Inter-rater reliability of functional MRI data quality control assessments: A standardised protocol and practical guide using pyfMRIqc

Brendan Williams; Nicholas Hedger; Carolyn B McNabb; Gabriella M K Rossetti; Anastasia Christakou

doi:10.3389/fnins.2023.1070413

Inter-rater reliability of functional MRI data quality control assessments: A standardised protocol and practical guide using pyfMRIqc

Front Neurosci. 2023 Feb 3:17:1070413. doi: 10.3389/fnins.2023.1070413. eCollection 2023.

Authors

Brendan Williams^{1

2}, Nicholas Hedger^{1

2}, Carolyn B McNabb³, Gabriella M K Rossetti^{1

2}, Anastasia Christakou^{1

2}

Affiliations

¹ Centre for Integrative Neuroscience and Neurodynamics, University of Reading, Reading, United Kingdom.
² School of Psychology and Clinical Language Sciences, University of Reading, Reading, United Kingdom.
³ Cardiff University Brain Research Imaging Centre (CUBRIC), School of Psychology, College of Biomedical and Life Sciences, Cardiff University, Cardiff, United Kingdom.

Abstract

Quality control is a critical step in the processing and analysis of functional magnetic resonance imaging data.

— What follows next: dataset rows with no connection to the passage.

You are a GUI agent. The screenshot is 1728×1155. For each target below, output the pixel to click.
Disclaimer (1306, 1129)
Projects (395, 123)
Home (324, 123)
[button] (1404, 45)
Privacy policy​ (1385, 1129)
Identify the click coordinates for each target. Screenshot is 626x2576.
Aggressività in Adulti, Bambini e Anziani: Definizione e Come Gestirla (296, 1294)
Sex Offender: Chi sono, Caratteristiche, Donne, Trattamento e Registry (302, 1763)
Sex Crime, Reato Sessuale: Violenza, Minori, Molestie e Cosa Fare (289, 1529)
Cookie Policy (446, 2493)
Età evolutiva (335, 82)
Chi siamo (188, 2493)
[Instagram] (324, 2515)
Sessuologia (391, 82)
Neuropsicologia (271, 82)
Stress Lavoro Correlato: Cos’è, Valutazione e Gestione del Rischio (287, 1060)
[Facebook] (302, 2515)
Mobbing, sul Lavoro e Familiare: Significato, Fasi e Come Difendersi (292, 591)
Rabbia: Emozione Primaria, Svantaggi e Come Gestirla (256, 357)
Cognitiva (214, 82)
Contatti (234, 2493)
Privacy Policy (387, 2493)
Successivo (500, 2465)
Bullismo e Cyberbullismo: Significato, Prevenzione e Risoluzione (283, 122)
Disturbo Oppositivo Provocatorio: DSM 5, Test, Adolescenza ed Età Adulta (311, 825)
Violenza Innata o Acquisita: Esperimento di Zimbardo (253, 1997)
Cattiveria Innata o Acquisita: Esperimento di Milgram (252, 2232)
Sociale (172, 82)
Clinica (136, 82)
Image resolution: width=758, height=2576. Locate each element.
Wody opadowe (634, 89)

Its purpose is to remove problematic data that could otherwise lead to downstream errors in the analysis and reporting of results. The manual inspection of data can be a laborious and error-prone process that is susceptible to human error. The development of automated tools aims to mitigate these issues. One such tool is pyfMRIqc, which we previously developed as a user-friendly method for assessing data quality. Yet, these methods still generate output that requires subjective interpretations about whether the quality of a given dataset meets an acceptable standard for further analysis. Here we present a quality control protocol using pyfMRIqc and assess the inter-rater reliability of four independent raters using this protocol for data from the fMRI Open QC project (https://osf.io/qaesm/). Data were classified by raters as either "include," "uncertain," or "exclude." There was moderate to substantial agreement between raters for "include" and "exclude," but little to no agreement for "uncertain." In most cases only a single rater used the "uncertain" classification for a given participant's data, with the remaining raters showing agreement for "include"/"exclude" decisions in all but one case. We suggest several approaches to increase rater agreement and reduce disagreement for "uncertain" cases, aiding classification consistency.

Keywords: fMRI; inter-rater reliability; quality control; resting state fMRI; task fMRI.